LESETEXT:

========

Ob bei der Stuttgarter Zeitung Alliterationen und Anaphern in der Überschrift erlaubt seien, wurde ein Redakteur von Schülern gefragt (18.12.09). Die müssen einen anspruchsvollen Deutschunterricht genießen, wenn sie mit diesen Begriffen umgehen können. Die Antwort des Mannes von der Zeitung, der mit der Anapher nichts anfangen kann: Im Prinzip sei gegen diese Stilmittel nichts einzuwenden. Warum auch? Dazu sind sie schließlich da.

Die Alliteration kommt in der mittelalterlichen Dichtung beim Stabreim vor. Das grauslige Hildebrandslied liefert dazu ein Muster. Ob die Schüler es gelesen haben? Gemeint ist, dass Wörter, die nahe beieinanderstehen, in ihren Anfangsvokalen oder -konsonanten übereinstimmen: „Angst im Alltag der Arbeit“, „Luft und Leben“, „Brich mit den Hungrigen dein Brot“.

========

BEREITGESTELLTE ANGABEN:
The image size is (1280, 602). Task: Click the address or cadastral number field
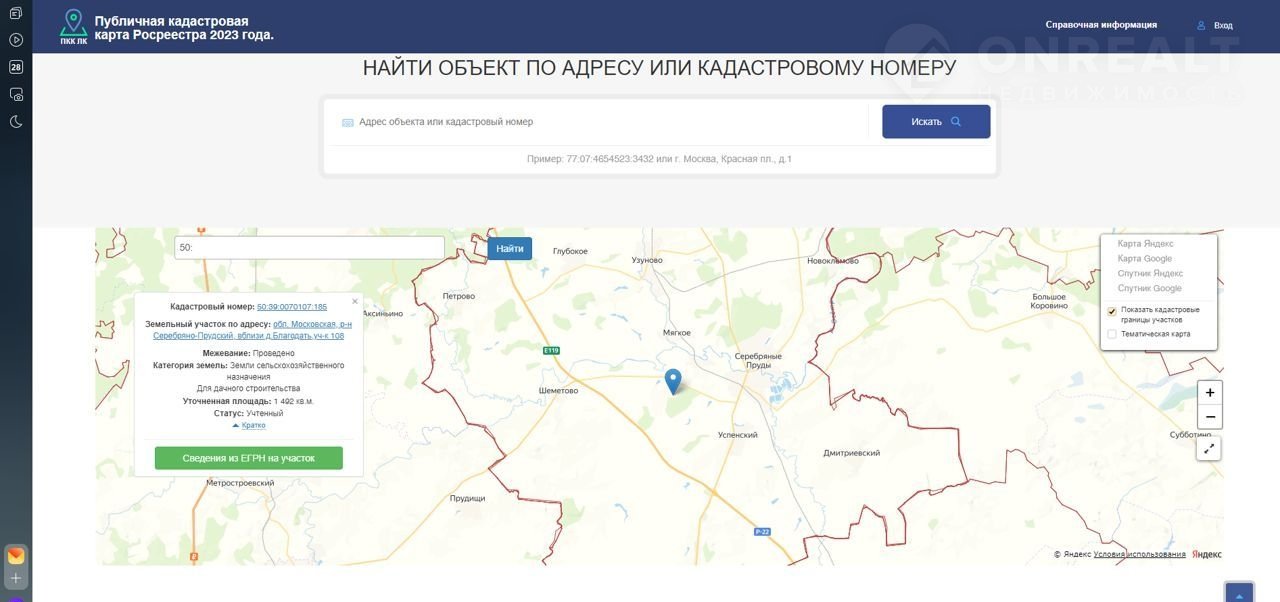(x=600, y=122)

========

AUFTRAG A:
Welches Werk nennt der Lesetext als Muster für den Stabreim?
AUFTRAG B:
Bearbeite den Lesetext: Gib ihn beginnend mit „Ob bei der Stuttgarter“ und endend mit „sie schließlich da.“ wieder und setze dabei „Journalist“ an die Stelle von „Redakteur“.
AUFTRAG C:
Führe den Lesetext über Alliteration und Anapher im Anschluss an seinen letzten Satz weiter.

ENDGÜLTIGE ANTWORT A:
Das Hildebrandslied.

ENDGÜLTIGE ANTWORT B:
Ob bei der Stuttgarter Zeitung Alliterationen und Anaphern in der Überschrift erlaubt seien, wurde ein Journalist von Schülern gefragt (18.12.09). Die müssen einen anspruchsvollen Deutschunterricht genießen, wenn sie mit diesen Begriffen umgehen können. Die Antwort des Mannes von der Zeitung, der mit der Anapher nichts anfangen kann: Im Prinzip sei gegen diese Stilmittel nichts einzuwenden. Warum auch? Dazu sind sie schließlich da.

ENDGÜLTIGE ANTWORT C:
Suchen wir mal in der genannten Zeitung nach Überschriften dieses Musters. Gleich auf der ersten Seite ist zu lesen: „Wer wenig verdient, ist viel wert“ – über die volkswirtschaftliche Bedeutung von Putzfrauen. Und links daneben steht: „Grundsteuer steigt“ – in Stuttgart. Das wird auf Seite 21 gesteigert: „Die Grundsteuer steigt so stark wie nie zuvor“ – eine gekonnte Steueralliteration. Auf Seite 4 können wir lesen: „Merkel mahnt globale Kraftanstrengung an“ – in Kopenhagen. Seite 9: „Manager meditieren im Kuhstall“ – das baut offenbar Stress ab. Seite 11 steht eine Überschrift mit doppelter Alliteration: „Bosch beteiligt Mitarbeiter an Kosten der Kurzarbeit“ – so will man ihre Nichtentlassung finanzieren.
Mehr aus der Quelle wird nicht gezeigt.